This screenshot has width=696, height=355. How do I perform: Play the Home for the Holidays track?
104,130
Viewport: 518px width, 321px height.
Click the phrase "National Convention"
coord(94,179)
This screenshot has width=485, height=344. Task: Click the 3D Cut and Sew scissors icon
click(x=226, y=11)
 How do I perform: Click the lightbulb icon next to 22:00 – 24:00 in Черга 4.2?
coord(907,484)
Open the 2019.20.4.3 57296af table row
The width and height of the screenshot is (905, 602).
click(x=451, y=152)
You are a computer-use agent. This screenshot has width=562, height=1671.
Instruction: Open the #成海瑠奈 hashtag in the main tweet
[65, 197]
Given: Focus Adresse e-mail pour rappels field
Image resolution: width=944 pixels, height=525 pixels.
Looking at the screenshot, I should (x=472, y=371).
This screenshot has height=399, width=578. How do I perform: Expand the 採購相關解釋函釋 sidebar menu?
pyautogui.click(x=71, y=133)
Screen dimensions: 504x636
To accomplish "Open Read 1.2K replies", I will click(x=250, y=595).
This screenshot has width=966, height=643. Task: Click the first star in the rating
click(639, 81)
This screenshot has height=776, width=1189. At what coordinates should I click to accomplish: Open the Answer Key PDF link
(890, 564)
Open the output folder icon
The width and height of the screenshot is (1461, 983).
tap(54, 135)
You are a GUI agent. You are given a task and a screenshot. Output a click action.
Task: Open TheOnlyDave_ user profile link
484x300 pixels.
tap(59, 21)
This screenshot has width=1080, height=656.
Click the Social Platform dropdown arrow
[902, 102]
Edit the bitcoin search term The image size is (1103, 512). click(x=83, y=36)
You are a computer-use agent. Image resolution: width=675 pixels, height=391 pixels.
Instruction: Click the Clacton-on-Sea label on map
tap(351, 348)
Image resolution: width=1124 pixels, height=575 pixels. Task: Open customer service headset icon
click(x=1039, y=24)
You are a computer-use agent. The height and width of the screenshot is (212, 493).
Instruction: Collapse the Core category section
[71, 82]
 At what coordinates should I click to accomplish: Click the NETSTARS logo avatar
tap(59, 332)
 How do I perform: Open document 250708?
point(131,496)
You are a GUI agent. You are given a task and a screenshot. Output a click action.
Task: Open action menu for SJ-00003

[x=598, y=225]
==*==
## Task prompt
Copy every line of the records word for word.

## Final answer
This screenshot has width=696, height=355. How do I perform: Play the Home for the Holidays track?
104,130
Viewport: 518px width, 321px height.
Click the phrase "National Convention"
coord(94,179)
This screenshot has width=485, height=344. Task: Click the 3D Cut and Sew scissors icon
click(x=226, y=11)
 How do I perform: Click the lightbulb icon next to 22:00 – 24:00 in Черга 4.2?
coord(907,484)
Open the 2019.20.4.3 57296af table row
The width and height of the screenshot is (905, 602).
click(x=451, y=152)
You are a computer-use agent. This screenshot has width=562, height=1671.
Instruction: Open the #成海瑠奈 hashtag in the main tweet
[65, 197]
Given: Focus Adresse e-mail pour rappels field
Image resolution: width=944 pixels, height=525 pixels.
Looking at the screenshot, I should (x=472, y=371).
This screenshot has height=399, width=578. How do I perform: Expand the 採購相關解釋函釋 sidebar menu?
pyautogui.click(x=71, y=133)
Screen dimensions: 504x636
To accomplish "Open Read 1.2K replies", I will click(x=250, y=595).
This screenshot has width=966, height=643. Task: Click the first star in the rating
click(639, 81)
This screenshot has height=776, width=1189. At what coordinates should I click to accomplish: Open the Answer Key PDF link
(890, 564)
Open the output folder icon
The width and height of the screenshot is (1461, 983).
tap(54, 135)
You are a GUI agent. You are given a task and a screenshot. Output a click action.
Task: Open TheOnlyDave_ user profile link
484x300 pixels.
tap(59, 21)
This screenshot has width=1080, height=656.
Click the Social Platform dropdown arrow
[902, 102]
Edit the bitcoin search term The image size is (1103, 512). click(x=83, y=36)
You are a computer-use agent. Image resolution: width=675 pixels, height=391 pixels.
Instruction: Click the Clacton-on-Sea label on map
tap(351, 348)
Image resolution: width=1124 pixels, height=575 pixels. Task: Open customer service headset icon
click(x=1039, y=24)
You are a computer-use agent. The height and width of the screenshot is (212, 493).
Instruction: Collapse the Core category section
[71, 82]
 At what coordinates should I click to accomplish: Click the NETSTARS logo avatar
tap(59, 332)
 How do I perform: Open document 250708?
point(131,496)
You are a GUI agent. You are given a task and a screenshot. Output a click action.
Task: Open action menu for SJ-00003

[x=598, y=225]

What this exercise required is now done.